MAIA Biotechnology opens third US site for ateganosine Phase 2 trial

Winship Cancer Institute of Emory University joins THIO-101, evaluating ateganosine as a third-line NSCLC therapy in checkpoint-inhibitor-resistant patients.

A brightly lit, modern medical infusion room features an IV pump on a stand in the foreground, with several plush beige treatment chairs, side tables, and other medical equipment visible in the background.

MAIA Biotechnology has activated Winship Cancer Institute of Emory University as the third US clinical site in its THIO-101 Phase 2 expansion trial, with patient enrolment now open. The trial is evaluating ateganosine, the company's lead investigational telomere-targeting agent, as a third-line treatment for patients with advanced non-small cell lung cancer who have progressed after checkpoint inhibitor and chemotherapy regimens.

Ticiana Leal, professor of haematology and medical oncology at Emory University School of Medicine, is serving as principal investigator at the Winship site. Dr Leal noted that lung cancer is the leading cause of cancer-related deaths in Georgia, with more than 7,300 new cases recorded in 2025, and said the region represents an underserved patient population with limited options at the third-line setting. Matthew Failor, MAIA's director of clinical operations, described Winship, Georgia's only NCI-designated Comprehensive Cancer Center, as well-suited to the trial given its established thoracic oncology research programme.

The drug and trial design

Ateganosine, also designated THIO or 6-thio-2'-deoxyguanosine, is a modified nucleotide that the company describes as a potential first-in-class telomere-targeting agent. It works by exploiting telomerase activity in cancer cells: the modified nucleotide is incorporated into telomeric DNA, triggering DNA damage responses and selective cancer cell death. MAIA says the resulting telomeric DNA fragments accumulate in cytosolic micronuclei and activate both innate immune signalling via the cGAS/STING pathway and adaptive T-cell responses.

THIO-101 is a multicenter, open-label, dose-finding study. It evaluates ateganosine administered sequentially before cemiplimab (Libtayo), a PD-1 inhibitor marketed by Regeneron and Sanofi. The trial carries two primary objectives: assessing the safety and tolerability of ateganosine as both an anti-tumour compound and an immune primer, and measuring overall response rate as the primary efficacy endpoint. MAIA reported that Parts A and B of the trial have produced encouraging early signals, with some patients showing survival extending beyond two years, though no formal interim data or response rate figures were disclosed in this announcement.

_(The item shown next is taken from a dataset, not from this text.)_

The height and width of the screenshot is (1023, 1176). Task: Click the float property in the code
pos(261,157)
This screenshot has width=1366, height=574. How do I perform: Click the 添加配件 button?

Market context and competitive landscape

Third-line NSCLC is a particularly difficult setting. Approved options thin out sharply after first- and second-line checkpoint inhibitor combinations, and patients who have progressed on both chemotherapy and a PD-(L)1 inhibitor have very limited standard-of-care choices. This unmet need has drawn a number of clinical-stage companies pursuing diverse mechanisms, including antibody-drug conjugates, bispecific antibodies, and novel immune-priming approaches.

Telomere targeting as a therapeutic strategy remains relatively rare in the clinical-stage NSCLC landscape, which gives ateganosine a degree of mechanistic differentiation. However, the pathway from Phase 2 open-label data to regulatory approval in a heavily pre-treated population is demanding. Regulators typically require randomised evidence to confirm survival benefit, and an overall response rate read-out, while useful as a signal of activity, will need to be supported by durability data and a defined regulatory pathway before the programme can attract meaningful partnership interest.

MAIA has not disclosed the total number of patients enrolled to date across all THIO-101 sites, the timeline to primary data readout, or any partnership arrangements. The company is listed on NYSE American, suggesting a small-cap profile with limited internal capital. Investors will be watching for a data disclosure event and any indication of FDA feedback on a potential registration path as the next material milestones for this programme.